Biological Ballet: Development of a New Imaging Technique Reveals Complex Protein Movements in the Cell Membrane
OIST researchers developed a new imaging technique for observing individual protein molecules for a long time, providing new insights into how cells move.
What do ballet and cell biology have in common? Perhaps more than you might think.
Every cell in your body is enclosed by a cell membrane, a lipid bilayer that separates the cell’s contents from its surroundings. Residing within the cell membrane itself, molecules move around like ballet dancers on a stage.
In the words of Professor Akihiro Kusumi, leader of the Membrane Cooperativity Unit at the Okinawa Institute of Science and Technology Graduate University (OIST), “The proteins in the cell membrane undergo elegantly coordinated dances to relay messages between the cell and its environment.”
Taka-aki Tsunoyama sits at the microscope cockpit, where he controls the single-molecule imaging station and observes protein ballet.
In order to understand how these proteins move within the membrane and how they interact with each other, Prof. Kusumi and other researchers developed an imaging method for live cells called live-cell single fluorescent-molecule imaging (SFMI). In SFMI, each protein ‘dancer’ in the membrane is individually tagged with fluorescent markers to make them visible under special home-built fluorescence microscopes.
The microscope built by the Membrane Cooperativity Unit for live-cell single fluorescent-molecule imaging.
However, SFMI can be problematic: — over time under the microscope, fluorescent markers lose their glow – a process known as ‘photobleaching’. Because of this, until now, cell biologists have been unable to observe individual molecules for longer than about ten seconds at a time. “It was like randomly taking many 10-second long clips, and trying to connect them in the correct order to produce a movie lasting for 5 minutes,” says Mr Taka-aki Tsunoyama, a researcher from the Membrane Cooperativity Unit at OIST.

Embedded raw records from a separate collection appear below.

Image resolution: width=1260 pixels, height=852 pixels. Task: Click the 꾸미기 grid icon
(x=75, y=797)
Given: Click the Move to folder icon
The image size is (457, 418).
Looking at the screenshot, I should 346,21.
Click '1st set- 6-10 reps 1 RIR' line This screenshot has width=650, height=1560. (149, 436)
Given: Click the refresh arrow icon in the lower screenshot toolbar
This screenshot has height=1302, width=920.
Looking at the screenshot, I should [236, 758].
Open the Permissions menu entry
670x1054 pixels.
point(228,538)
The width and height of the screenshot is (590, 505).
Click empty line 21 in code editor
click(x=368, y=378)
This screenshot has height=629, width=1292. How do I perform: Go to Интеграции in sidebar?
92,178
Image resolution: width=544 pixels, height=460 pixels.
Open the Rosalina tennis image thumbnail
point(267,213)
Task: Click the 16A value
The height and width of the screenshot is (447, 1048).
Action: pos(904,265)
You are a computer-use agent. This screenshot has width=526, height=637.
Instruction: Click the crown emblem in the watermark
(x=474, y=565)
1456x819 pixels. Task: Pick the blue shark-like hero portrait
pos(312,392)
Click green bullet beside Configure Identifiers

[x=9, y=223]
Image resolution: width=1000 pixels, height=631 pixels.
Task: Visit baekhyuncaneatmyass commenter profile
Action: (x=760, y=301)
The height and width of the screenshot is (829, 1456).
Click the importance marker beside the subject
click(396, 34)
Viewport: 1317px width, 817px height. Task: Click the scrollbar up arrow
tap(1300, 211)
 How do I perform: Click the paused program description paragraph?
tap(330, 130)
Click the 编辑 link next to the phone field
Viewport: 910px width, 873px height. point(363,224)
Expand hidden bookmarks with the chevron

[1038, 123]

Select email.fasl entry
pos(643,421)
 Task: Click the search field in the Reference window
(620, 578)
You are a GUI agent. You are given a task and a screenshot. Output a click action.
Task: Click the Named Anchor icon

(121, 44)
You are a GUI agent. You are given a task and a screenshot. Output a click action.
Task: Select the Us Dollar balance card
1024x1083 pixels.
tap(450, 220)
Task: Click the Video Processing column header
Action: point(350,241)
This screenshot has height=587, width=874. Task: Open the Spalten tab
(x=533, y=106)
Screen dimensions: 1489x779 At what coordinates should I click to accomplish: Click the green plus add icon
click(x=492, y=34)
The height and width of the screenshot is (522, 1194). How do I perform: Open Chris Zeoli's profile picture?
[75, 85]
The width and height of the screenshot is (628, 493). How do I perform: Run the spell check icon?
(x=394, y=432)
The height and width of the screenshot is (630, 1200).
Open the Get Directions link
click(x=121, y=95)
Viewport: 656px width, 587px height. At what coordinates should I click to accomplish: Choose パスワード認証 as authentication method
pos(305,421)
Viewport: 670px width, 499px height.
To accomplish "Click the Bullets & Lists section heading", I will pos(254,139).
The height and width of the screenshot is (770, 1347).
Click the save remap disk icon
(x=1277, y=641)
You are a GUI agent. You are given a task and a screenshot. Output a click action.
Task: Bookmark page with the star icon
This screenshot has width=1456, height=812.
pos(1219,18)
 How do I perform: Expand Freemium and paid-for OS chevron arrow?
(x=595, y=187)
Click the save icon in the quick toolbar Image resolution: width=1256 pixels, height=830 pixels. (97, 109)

In a paper recently published in Nature Chemical Biology, Tsunoyama, Kusumi, and their colleagues reported that they have come up with a twist on SFMI that suppresses photobleaching. Their method involves including a unique combination of chemicals and molecular oxygen in the specimen.
Previous methods used to prevent photobleaching were not very effective, and in addition, they were usually toxic to living cells, like totally removing molecular oxygen. However, the OIST researchers placed the cells in an environment with low oxygen concentrations, which mimics the real conditions inside a living organism, and added two mild chemicals called ‘trolox’ and ‘trolox quinone’. This combination was amazingly effective at reducing photobleaching without influencing the viability of the cells.
This new approach allows the researchers to observe individual molecules in living cells for up to 400 seconds. “Our method improves the observation time of fluorescent molecules by forty-fold,” says Prof. Kusumi.
At time 0, the numbers of fluorescent molecules are about the same in both movies. The number decreases rapidly in the video on the left which employed a conventional observation method, whereas the number of fluorescent spots decreases very slowly in the video shown on the right, which was recorded using the newly developed method. See the spots jostle around in the cell membrane.
With the increased time window of observation, the researchers were able to study how molecules work in the cell far more directly and clearly. They studied specific regions of the membrane known as focal adhesions. “These are effectively the feet of the cell,” says Prof. Kusumi. The cell uses these ‘feet’ to get around, for instance, when cancer cells metastasize.
The researchers studied a group of proteins within the focal adhesion called integrins, which link the internal skeleton of the cell to the extracellular matrix. Previously, it was assumed that integrins are solidly fixed within the cellular feet. However, the extended observation time allowed the researchers to clearly see that integrin molecules repeatedly move and stop within the cellular feet, and even migrate between feet.
This movie, showing the movements of many integrin molecules, is fast-forwarded by a factor of six from real time. The focal adhesion is shown in blue while the green spots represent single integrin molecules. The yellow lines show the trajectory of the integrin molecule. In addition to movement, it exhibited temporary immobilization shown in red, which the researchers termed Temporary Arrest of LateraL diffusion (TALL).
Like a rock climber searching for a new hold, an integrin molecule moves around to find a possible new attachment point. Upon finding one, it temporarily binds to it to determine whether the new hold is stable. Once it is deemed stable, the integrin grabs on tightly and pulls the cell forward.
A schematic showing the organization of proteins at a focal adhesion. Integrins link the internal skeleton of the cell (the elongated beaded-cord-like structure in black and white) to molecules in the extracellular matrix (green twisted-ribbon-like structure).
Using their new technique, the researchers can record videos of entire acts of protein dances in the cell membrane, without interruption. “With our method, we can now follow the movement of each individual molecular dancer for sufficiently long periods of time to understand the cellular context” says Prof. Kusumi. Shedding light on the behavior of focal adhesion proteins could help researchers one day develop drugs that stop cancer cells from migrating through the body, he says.